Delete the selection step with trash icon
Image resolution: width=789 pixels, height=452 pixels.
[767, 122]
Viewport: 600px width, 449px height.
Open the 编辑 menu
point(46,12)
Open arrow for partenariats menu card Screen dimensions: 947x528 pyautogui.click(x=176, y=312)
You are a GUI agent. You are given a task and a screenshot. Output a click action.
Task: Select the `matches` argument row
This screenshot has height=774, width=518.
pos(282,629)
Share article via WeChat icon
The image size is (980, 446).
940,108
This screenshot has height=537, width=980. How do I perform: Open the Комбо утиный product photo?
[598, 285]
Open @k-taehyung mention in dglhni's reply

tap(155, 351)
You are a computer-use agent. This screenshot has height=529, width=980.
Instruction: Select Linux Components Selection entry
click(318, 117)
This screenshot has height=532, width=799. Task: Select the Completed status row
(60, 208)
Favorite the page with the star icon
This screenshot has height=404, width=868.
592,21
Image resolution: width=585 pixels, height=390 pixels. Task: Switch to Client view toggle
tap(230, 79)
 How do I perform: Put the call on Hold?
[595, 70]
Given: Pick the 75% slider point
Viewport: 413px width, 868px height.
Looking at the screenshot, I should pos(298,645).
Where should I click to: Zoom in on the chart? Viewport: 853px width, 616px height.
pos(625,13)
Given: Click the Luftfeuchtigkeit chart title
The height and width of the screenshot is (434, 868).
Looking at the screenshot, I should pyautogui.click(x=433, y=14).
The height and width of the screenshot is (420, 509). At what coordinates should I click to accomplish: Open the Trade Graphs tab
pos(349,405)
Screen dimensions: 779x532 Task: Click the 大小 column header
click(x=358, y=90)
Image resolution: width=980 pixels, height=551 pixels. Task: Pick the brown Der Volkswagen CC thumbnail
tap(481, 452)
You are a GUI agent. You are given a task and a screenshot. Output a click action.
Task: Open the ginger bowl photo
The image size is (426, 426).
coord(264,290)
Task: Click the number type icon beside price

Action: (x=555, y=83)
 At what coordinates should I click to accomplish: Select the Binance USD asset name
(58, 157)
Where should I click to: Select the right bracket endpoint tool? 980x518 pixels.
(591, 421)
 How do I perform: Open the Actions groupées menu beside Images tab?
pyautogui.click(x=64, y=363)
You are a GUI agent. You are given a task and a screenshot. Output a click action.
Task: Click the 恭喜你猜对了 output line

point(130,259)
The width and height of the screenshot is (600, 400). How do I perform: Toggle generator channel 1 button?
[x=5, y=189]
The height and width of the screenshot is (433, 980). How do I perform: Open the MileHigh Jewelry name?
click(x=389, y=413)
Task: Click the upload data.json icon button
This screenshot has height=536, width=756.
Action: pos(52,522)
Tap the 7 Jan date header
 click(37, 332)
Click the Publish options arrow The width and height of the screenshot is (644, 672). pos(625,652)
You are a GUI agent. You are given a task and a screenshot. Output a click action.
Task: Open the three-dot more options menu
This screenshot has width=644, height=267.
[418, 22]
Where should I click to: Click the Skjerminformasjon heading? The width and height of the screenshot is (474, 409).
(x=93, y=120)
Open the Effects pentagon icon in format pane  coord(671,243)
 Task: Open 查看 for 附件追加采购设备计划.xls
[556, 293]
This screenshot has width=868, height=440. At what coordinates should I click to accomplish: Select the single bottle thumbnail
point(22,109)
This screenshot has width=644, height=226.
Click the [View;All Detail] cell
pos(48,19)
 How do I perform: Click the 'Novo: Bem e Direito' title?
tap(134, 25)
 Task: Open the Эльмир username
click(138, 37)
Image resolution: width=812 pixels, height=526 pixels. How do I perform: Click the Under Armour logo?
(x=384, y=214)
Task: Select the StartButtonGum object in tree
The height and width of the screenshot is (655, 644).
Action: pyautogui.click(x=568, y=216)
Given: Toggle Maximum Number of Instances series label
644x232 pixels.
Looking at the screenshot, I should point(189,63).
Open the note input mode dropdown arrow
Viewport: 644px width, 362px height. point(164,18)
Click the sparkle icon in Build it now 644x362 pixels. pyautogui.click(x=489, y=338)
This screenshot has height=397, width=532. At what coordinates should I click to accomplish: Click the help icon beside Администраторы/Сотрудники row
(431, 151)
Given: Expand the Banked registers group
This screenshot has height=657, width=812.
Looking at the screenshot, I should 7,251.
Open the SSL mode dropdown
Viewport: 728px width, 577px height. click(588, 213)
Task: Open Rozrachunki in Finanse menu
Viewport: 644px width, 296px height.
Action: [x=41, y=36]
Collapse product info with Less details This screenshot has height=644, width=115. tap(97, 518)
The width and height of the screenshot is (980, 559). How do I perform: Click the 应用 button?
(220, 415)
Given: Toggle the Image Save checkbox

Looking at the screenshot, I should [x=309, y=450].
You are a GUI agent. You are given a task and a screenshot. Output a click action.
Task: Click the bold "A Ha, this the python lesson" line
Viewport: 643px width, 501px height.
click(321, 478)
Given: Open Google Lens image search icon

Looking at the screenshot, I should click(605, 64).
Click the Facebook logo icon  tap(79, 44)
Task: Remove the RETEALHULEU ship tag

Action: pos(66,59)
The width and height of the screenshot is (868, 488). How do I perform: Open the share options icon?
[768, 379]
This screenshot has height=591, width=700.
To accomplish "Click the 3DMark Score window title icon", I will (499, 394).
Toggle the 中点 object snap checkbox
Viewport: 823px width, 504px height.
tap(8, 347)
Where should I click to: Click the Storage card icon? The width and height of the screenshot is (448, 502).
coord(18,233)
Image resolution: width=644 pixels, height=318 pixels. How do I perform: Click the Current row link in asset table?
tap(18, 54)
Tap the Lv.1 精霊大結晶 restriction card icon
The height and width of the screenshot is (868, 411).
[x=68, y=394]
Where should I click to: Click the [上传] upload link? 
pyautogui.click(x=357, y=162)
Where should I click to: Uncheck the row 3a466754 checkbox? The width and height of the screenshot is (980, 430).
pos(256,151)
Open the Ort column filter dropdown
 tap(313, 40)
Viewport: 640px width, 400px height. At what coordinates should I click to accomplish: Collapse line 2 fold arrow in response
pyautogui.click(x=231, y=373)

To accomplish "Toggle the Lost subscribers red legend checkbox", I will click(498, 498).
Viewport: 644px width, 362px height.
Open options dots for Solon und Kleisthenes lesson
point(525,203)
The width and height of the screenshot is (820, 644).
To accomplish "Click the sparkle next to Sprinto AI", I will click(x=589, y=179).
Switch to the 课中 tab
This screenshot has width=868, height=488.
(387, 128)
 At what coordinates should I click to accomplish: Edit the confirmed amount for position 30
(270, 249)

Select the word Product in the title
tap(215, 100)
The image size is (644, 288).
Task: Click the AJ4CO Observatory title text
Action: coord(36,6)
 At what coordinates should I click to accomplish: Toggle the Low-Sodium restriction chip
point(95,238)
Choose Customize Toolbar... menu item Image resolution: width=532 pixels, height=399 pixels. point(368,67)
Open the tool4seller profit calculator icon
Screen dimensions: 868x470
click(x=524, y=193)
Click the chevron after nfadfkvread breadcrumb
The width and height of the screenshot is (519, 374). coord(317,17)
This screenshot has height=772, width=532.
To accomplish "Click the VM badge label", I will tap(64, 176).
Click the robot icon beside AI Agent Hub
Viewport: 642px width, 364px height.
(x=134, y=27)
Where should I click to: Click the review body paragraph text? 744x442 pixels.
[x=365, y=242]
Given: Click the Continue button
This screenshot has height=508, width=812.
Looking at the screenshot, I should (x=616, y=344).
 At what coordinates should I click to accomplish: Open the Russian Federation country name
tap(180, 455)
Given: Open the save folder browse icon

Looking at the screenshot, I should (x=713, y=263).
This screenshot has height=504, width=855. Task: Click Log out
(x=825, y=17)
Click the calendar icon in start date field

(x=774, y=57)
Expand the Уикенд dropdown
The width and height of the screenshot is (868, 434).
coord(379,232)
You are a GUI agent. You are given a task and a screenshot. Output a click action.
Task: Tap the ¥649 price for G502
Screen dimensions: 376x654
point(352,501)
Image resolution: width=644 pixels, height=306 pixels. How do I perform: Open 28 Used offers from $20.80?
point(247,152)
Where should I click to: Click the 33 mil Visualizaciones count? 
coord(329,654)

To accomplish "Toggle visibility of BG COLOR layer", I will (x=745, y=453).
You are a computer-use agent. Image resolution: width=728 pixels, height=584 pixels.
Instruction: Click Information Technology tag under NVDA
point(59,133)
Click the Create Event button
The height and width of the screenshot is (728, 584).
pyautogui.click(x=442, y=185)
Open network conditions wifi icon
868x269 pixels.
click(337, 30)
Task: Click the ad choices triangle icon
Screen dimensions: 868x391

-------

* **Task directions**: Repeat exactly the lines of the records from the one containing "Task: Click the ad choices triangle icon" to the last, and include no line outside that stretch.

* **Exercise response**:
Task: Click the ad choices triangle icon
Screen dimensions: 868x391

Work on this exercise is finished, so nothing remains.